▸ **WHAT THIS TASK INVOLVES**:
Please pull out every line of the items below and reproduce each one character for character, changing or leaving out nothing.
## start
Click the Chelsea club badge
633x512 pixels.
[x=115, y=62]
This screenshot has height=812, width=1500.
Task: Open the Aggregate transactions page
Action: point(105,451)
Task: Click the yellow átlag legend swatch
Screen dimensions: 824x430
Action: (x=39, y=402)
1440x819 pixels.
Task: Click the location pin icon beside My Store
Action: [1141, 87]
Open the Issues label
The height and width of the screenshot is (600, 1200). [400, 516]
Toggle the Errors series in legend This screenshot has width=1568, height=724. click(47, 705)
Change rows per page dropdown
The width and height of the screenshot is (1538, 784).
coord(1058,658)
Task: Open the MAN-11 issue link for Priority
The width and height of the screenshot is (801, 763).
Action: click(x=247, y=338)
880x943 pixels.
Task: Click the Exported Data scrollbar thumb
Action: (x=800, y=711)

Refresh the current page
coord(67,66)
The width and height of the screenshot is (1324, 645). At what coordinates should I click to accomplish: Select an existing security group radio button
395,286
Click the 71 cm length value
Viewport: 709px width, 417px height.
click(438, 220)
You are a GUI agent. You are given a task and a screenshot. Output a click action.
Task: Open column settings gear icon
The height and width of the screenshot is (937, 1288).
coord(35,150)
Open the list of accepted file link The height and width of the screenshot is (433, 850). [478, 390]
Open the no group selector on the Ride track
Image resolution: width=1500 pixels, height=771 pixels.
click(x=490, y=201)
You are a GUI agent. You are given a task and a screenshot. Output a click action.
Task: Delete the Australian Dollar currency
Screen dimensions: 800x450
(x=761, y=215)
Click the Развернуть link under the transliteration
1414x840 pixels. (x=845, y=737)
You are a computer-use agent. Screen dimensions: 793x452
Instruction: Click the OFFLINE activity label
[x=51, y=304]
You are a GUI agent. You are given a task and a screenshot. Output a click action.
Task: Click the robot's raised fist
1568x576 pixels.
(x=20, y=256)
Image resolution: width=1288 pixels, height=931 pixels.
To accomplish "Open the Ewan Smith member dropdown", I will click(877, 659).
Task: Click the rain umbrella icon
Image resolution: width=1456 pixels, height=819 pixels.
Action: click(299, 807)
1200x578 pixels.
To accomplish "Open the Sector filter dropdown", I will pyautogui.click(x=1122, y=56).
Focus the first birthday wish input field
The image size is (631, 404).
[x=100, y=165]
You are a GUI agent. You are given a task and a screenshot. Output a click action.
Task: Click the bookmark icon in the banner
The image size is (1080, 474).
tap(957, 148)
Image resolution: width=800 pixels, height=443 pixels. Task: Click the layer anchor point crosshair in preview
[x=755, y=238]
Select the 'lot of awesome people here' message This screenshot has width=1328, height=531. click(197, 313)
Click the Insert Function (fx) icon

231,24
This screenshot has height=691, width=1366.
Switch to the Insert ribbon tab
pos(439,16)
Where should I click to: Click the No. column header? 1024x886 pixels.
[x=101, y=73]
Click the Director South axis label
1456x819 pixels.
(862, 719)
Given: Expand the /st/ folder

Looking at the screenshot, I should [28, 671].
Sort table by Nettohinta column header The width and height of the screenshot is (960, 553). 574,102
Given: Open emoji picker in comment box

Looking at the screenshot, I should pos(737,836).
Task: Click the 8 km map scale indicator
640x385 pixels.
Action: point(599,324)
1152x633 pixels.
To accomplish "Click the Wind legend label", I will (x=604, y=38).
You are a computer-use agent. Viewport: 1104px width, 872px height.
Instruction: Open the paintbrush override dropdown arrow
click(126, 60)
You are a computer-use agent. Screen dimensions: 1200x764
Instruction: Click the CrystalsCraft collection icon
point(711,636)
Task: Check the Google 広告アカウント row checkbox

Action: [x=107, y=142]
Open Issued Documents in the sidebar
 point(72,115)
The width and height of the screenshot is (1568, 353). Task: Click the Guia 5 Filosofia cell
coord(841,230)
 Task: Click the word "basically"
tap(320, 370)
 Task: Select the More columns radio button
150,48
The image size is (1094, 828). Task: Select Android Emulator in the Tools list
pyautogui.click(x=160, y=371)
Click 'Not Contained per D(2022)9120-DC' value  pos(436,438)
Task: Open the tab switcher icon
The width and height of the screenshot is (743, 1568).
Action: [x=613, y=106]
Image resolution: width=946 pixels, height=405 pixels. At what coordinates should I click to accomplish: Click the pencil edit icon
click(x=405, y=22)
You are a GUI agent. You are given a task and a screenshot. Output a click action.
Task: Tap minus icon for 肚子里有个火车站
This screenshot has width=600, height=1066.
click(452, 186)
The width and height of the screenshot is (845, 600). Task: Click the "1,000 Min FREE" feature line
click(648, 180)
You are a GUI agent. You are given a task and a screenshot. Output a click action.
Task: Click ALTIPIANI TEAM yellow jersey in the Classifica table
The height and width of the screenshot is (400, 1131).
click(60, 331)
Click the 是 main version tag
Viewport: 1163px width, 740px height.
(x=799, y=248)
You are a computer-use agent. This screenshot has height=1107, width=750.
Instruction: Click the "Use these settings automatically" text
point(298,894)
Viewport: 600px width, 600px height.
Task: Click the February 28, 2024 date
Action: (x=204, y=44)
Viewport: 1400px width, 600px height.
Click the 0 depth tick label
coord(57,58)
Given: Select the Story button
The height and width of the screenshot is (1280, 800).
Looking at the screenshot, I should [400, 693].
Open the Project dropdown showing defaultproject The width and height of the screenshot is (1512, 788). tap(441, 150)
## end
▸ **RESULT**:
Click the Chelsea club badge
633x512 pixels.
[x=115, y=62]
This screenshot has height=812, width=1500.
Task: Open the Aggregate transactions page
Action: point(105,451)
Task: Click the yellow átlag legend swatch
Screen dimensions: 824x430
Action: (x=39, y=402)
1440x819 pixels.
Task: Click the location pin icon beside My Store
Action: [1141, 87]
Open the Issues label
The height and width of the screenshot is (600, 1200). [400, 516]
Toggle the Errors series in legend This screenshot has width=1568, height=724. click(47, 705)
Change rows per page dropdown
The width and height of the screenshot is (1538, 784).
coord(1058,658)
Task: Open the MAN-11 issue link for Priority
The width and height of the screenshot is (801, 763).
Action: click(x=247, y=338)
880x943 pixels.
Task: Click the Exported Data scrollbar thumb
Action: (x=800, y=711)

Refresh the current page
coord(67,66)
The width and height of the screenshot is (1324, 645). At what coordinates should I click to accomplish: Select an existing security group radio button
395,286
Click the 71 cm length value
Viewport: 709px width, 417px height.
click(438, 220)
You are a GUI agent. You are given a task and a screenshot. Output a click action.
Task: Open column settings gear icon
The height and width of the screenshot is (937, 1288).
coord(35,150)
Open the list of accepted file link The height and width of the screenshot is (433, 850). [478, 390]
Open the no group selector on the Ride track
Image resolution: width=1500 pixels, height=771 pixels.
click(x=490, y=201)
You are a GUI agent. You are given a task and a screenshot. Output a click action.
Task: Delete the Australian Dollar currency
Screen dimensions: 800x450
(x=761, y=215)
Click the Развернуть link under the transliteration
1414x840 pixels. (x=845, y=737)
You are a computer-use agent. Screen dimensions: 793x452
Instruction: Click the OFFLINE activity label
[x=51, y=304]
You are a GUI agent. You are given a task and a screenshot. Output a click action.
Task: Click the robot's raised fist
1568x576 pixels.
(x=20, y=256)
Image resolution: width=1288 pixels, height=931 pixels.
To accomplish "Open the Ewan Smith member dropdown", I will click(877, 659).
Task: Click the rain umbrella icon
Image resolution: width=1456 pixels, height=819 pixels.
Action: click(299, 807)
1200x578 pixels.
To accomplish "Open the Sector filter dropdown", I will pyautogui.click(x=1122, y=56).
Focus the first birthday wish input field
The image size is (631, 404).
[x=100, y=165]
You are a GUI agent. You are given a task and a screenshot. Output a click action.
Task: Click the bookmark icon in the banner
The image size is (1080, 474).
tap(957, 148)
Image resolution: width=800 pixels, height=443 pixels. Task: Click the layer anchor point crosshair in preview
[x=755, y=238]
Select the 'lot of awesome people here' message This screenshot has width=1328, height=531. click(197, 313)
Click the Insert Function (fx) icon

231,24
This screenshot has height=691, width=1366.
Switch to the Insert ribbon tab
pos(439,16)
Where should I click to: Click the No. column header? 1024x886 pixels.
[x=101, y=73]
Click the Director South axis label
1456x819 pixels.
(862, 719)
Given: Expand the /st/ folder

Looking at the screenshot, I should [28, 671].
Sort table by Nettohinta column header The width and height of the screenshot is (960, 553). 574,102
Given: Open emoji picker in comment box

Looking at the screenshot, I should pos(737,836).
Task: Click the 8 km map scale indicator
640x385 pixels.
Action: point(599,324)
1152x633 pixels.
To accomplish "Click the Wind legend label", I will (x=604, y=38).
You are a computer-use agent. Viewport: 1104px width, 872px height.
Instruction: Open the paintbrush override dropdown arrow
click(126, 60)
You are a computer-use agent. Screen dimensions: 1200x764
Instruction: Click the CrystalsCraft collection icon
point(711,636)
Task: Check the Google 広告アカウント row checkbox

Action: [x=107, y=142]
Open Issued Documents in the sidebar
 point(72,115)
The width and height of the screenshot is (1568, 353). Task: Click the Guia 5 Filosofia cell
coord(841,230)
 Task: Click the word "basically"
tap(320, 370)
 Task: Select the More columns radio button
150,48
The image size is (1094, 828). Task: Select Android Emulator in the Tools list
pyautogui.click(x=160, y=371)
Click 'Not Contained per D(2022)9120-DC' value  pos(436,438)
Task: Open the tab switcher icon
The width and height of the screenshot is (743, 1568).
Action: [x=613, y=106]
Image resolution: width=946 pixels, height=405 pixels. At what coordinates should I click to accomplish: Click the pencil edit icon
click(x=405, y=22)
You are a GUI agent. You are given a task and a screenshot. Output a click action.
Task: Tap minus icon for 肚子里有个火车站
This screenshot has width=600, height=1066.
click(452, 186)
The width and height of the screenshot is (845, 600). Task: Click the "1,000 Min FREE" feature line
click(648, 180)
You are a GUI agent. You are given a task and a screenshot. Output a click action.
Task: Click ALTIPIANI TEAM yellow jersey in the Classifica table
The height and width of the screenshot is (400, 1131).
click(60, 331)
Click the 是 main version tag
Viewport: 1163px width, 740px height.
(x=799, y=248)
You are a computer-use agent. This screenshot has height=1107, width=750.
Instruction: Click the "Use these settings automatically" text
point(298,894)
Viewport: 600px width, 600px height.
Task: Click the February 28, 2024 date
Action: (x=204, y=44)
Viewport: 1400px width, 600px height.
Click the 0 depth tick label
coord(57,58)
Given: Select the Story button
The height and width of the screenshot is (1280, 800).
Looking at the screenshot, I should [400, 693].
Open the Project dropdown showing defaultproject The width and height of the screenshot is (1512, 788). tap(441, 150)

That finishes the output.